Instruction
Write out the lines from the line with "Identify the location" to the end of the lines, and leave the pictures out of your answer.

Records to process
---

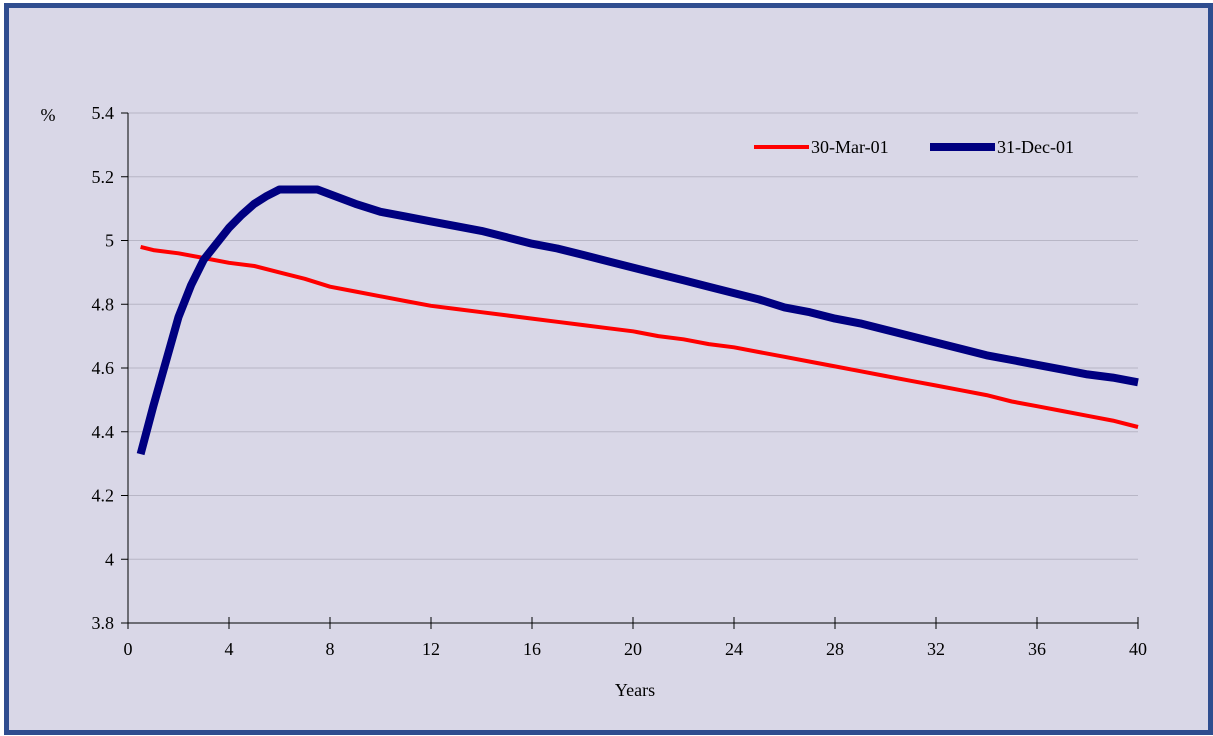  Describe the element at coordinates (110, 559) in the screenshot. I see `y-tick-label: 4` at that location.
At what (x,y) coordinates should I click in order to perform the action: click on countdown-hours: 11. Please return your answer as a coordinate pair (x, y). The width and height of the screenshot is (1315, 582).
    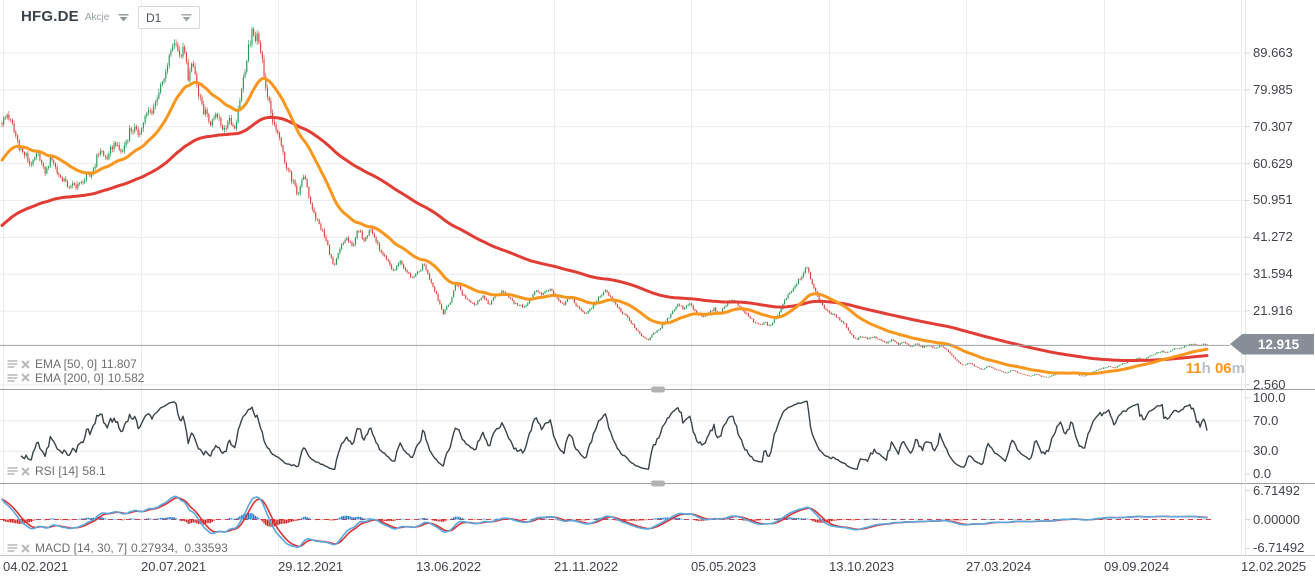
    Looking at the image, I should click on (1194, 368).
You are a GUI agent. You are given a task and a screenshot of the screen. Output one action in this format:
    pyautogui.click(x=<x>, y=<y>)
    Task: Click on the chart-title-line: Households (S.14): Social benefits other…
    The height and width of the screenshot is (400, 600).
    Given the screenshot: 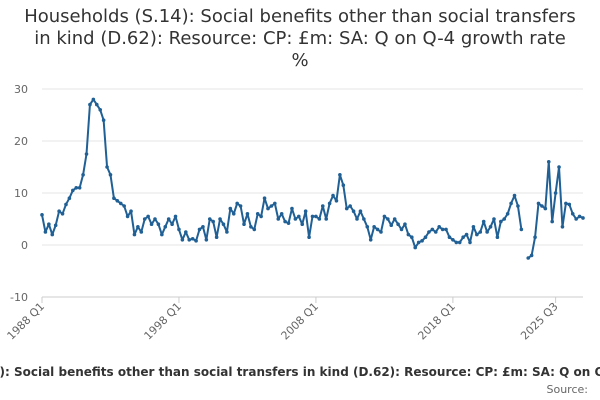 What is the action you would take?
    pyautogui.click(x=300, y=16)
    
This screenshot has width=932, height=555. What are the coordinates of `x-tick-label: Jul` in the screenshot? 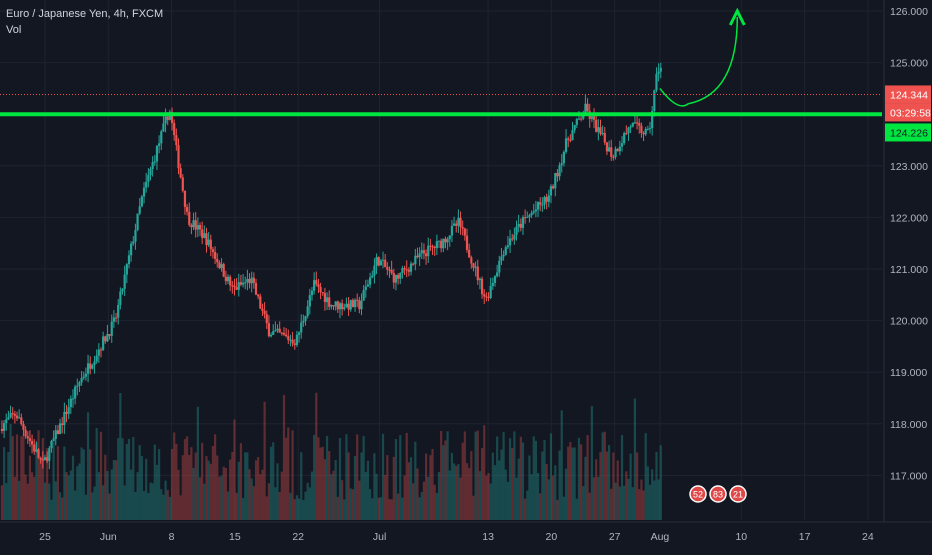 It's located at (380, 537).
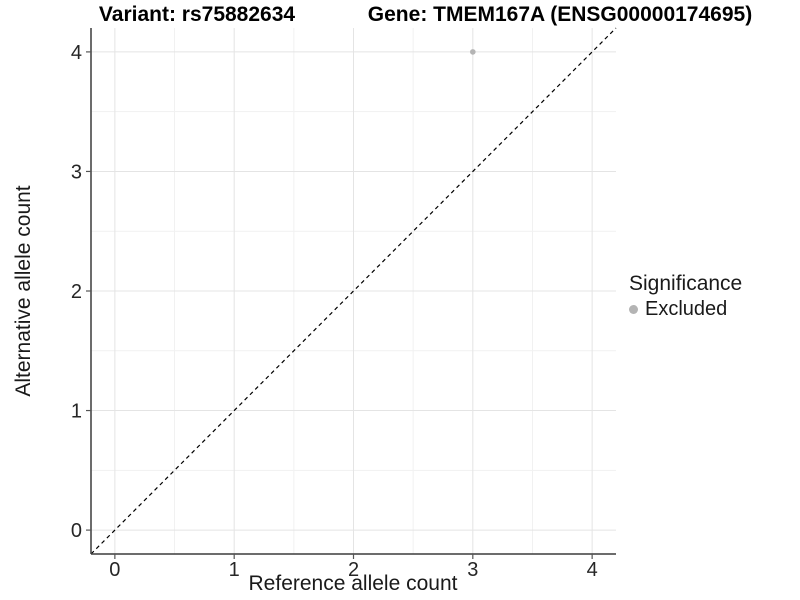  I want to click on y-tick-label: 0, so click(76, 531).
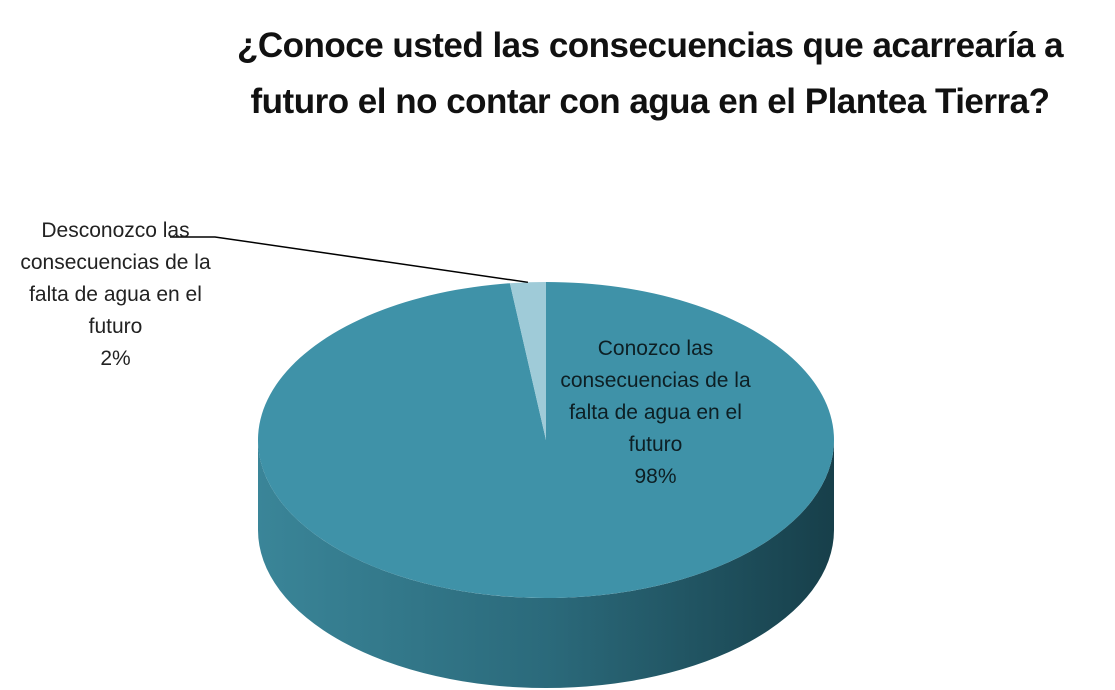 This screenshot has width=1115, height=690. Describe the element at coordinates (350, 260) in the screenshot. I see `leader-line` at that location.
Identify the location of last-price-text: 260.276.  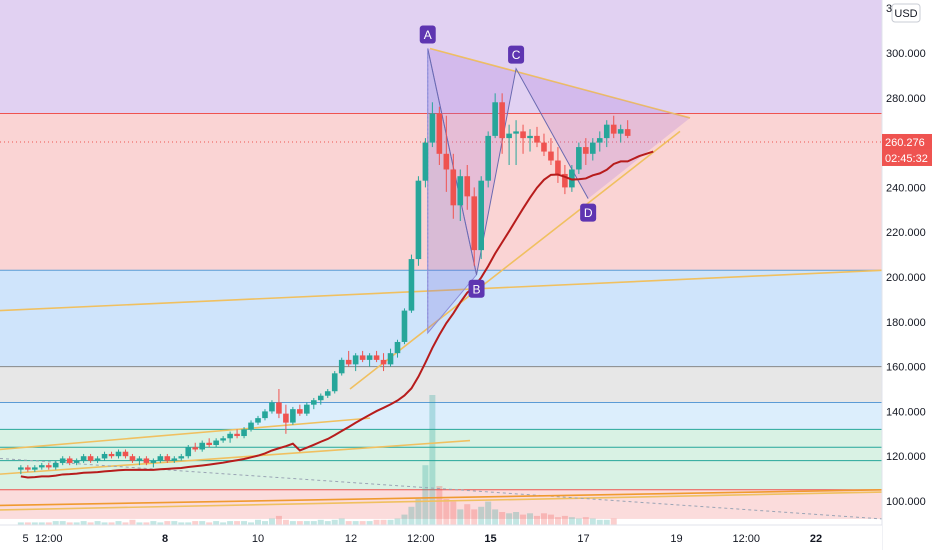
(905, 143).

---

Exercise result
Identify the location of last-price-text: 260.276.  
(905, 143).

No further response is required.